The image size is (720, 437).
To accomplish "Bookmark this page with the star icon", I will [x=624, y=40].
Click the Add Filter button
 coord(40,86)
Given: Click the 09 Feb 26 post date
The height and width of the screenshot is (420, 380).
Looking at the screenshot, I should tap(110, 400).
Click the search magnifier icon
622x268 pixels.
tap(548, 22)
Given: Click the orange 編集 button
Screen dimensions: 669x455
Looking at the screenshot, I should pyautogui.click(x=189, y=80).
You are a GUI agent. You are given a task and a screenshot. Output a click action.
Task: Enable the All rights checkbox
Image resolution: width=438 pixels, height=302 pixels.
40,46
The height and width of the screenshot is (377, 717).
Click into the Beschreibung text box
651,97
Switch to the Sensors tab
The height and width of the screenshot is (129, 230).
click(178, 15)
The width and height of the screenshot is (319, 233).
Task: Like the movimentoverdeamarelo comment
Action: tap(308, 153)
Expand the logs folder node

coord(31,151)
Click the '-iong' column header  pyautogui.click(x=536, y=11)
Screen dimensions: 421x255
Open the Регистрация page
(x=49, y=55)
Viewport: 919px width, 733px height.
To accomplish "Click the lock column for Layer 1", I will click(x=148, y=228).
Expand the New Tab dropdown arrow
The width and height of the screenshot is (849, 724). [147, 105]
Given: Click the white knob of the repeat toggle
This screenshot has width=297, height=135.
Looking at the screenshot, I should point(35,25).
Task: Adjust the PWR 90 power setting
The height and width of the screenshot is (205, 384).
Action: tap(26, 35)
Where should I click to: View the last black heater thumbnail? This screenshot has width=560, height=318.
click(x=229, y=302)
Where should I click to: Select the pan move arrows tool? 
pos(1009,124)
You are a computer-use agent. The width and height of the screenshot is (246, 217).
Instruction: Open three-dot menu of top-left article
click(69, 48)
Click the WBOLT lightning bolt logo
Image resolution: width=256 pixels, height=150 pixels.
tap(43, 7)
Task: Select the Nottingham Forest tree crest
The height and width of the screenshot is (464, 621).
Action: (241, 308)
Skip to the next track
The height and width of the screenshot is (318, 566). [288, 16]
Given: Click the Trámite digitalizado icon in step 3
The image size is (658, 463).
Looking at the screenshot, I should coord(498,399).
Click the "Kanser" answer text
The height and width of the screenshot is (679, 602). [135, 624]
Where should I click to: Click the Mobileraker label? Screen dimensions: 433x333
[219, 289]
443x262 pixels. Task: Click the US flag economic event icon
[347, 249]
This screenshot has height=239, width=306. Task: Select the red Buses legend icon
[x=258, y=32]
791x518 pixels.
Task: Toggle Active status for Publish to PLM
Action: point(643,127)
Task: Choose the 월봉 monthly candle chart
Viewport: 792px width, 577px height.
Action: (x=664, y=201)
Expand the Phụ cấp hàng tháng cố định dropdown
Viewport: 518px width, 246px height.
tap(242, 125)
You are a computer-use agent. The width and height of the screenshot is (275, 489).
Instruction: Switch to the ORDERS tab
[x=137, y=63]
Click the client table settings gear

■ ■ ■

Assigned task -> Would you set down every record again, exactly as it appears above?

Solution for this exercise ->
The image size is (720, 437).
To accomplish "Bookmark this page with the star icon", I will [x=624, y=40].
Click the Add Filter button
 coord(40,86)
Given: Click the 09 Feb 26 post date
The height and width of the screenshot is (420, 380).
Looking at the screenshot, I should tap(110, 400).
Click the search magnifier icon
622x268 pixels.
tap(548, 22)
Given: Click the orange 編集 button
Screen dimensions: 669x455
Looking at the screenshot, I should pyautogui.click(x=189, y=80).
You are a GUI agent. You are given a task and a screenshot. Output a click action.
Task: Enable the All rights checkbox
Image resolution: width=438 pixels, height=302 pixels.
40,46
The height and width of the screenshot is (377, 717).
Click into the Beschreibung text box
651,97
Switch to the Sensors tab
The height and width of the screenshot is (129, 230).
click(178, 15)
The width and height of the screenshot is (319, 233).
Task: Like the movimentoverdeamarelo comment
Action: tap(308, 153)
Expand the logs folder node

coord(31,151)
Click the '-iong' column header  pyautogui.click(x=536, y=11)
Screen dimensions: 421x255
Open the Регистрация page
(x=49, y=55)
Viewport: 919px width, 733px height.
To accomplish "Click the lock column for Layer 1", I will click(x=148, y=228).
Expand the New Tab dropdown arrow
The width and height of the screenshot is (849, 724). [147, 105]
Given: Click the white knob of the repeat toggle
This screenshot has width=297, height=135.
Looking at the screenshot, I should point(35,25).
Task: Adjust the PWR 90 power setting
The height and width of the screenshot is (205, 384).
Action: tap(26, 35)
Where should I click to: View the last black heater thumbnail? This screenshot has width=560, height=318.
click(x=229, y=302)
Where should I click to: Select the pan move arrows tool? 
pos(1009,124)
You are a computer-use agent. The width and height of the screenshot is (246, 217).
Instruction: Open three-dot menu of top-left article
click(69, 48)
Click the WBOLT lightning bolt logo
Image resolution: width=256 pixels, height=150 pixels.
tap(43, 7)
Task: Select the Nottingham Forest tree crest
The height and width of the screenshot is (464, 621).
Action: (241, 308)
Skip to the next track
The height and width of the screenshot is (318, 566). [288, 16]
Given: Click the Trámite digitalizado icon in step 3
The image size is (658, 463).
Looking at the screenshot, I should coord(498,399).
Click the "Kanser" answer text
The height and width of the screenshot is (679, 602). [135, 624]
Where should I click to: Click the Mobileraker label? Screen dimensions: 433x333
[219, 289]
443x262 pixels. Task: Click the US flag economic event icon
[347, 249]
This screenshot has height=239, width=306. Task: Select the red Buses legend icon
[x=258, y=32]
791x518 pixels.
Task: Toggle Active status for Publish to PLM
Action: point(643,127)
Task: Choose the 월봉 monthly candle chart
Viewport: 792px width, 577px height.
Action: (x=664, y=201)
Expand the Phụ cấp hàng tháng cố định dropdown
Viewport: 518px width, 246px height.
tap(242, 125)
You are a computer-use agent. The width and height of the screenshot is (275, 489).
Instruction: Switch to the ORDERS tab
[x=137, y=63]
Click the client table settings gear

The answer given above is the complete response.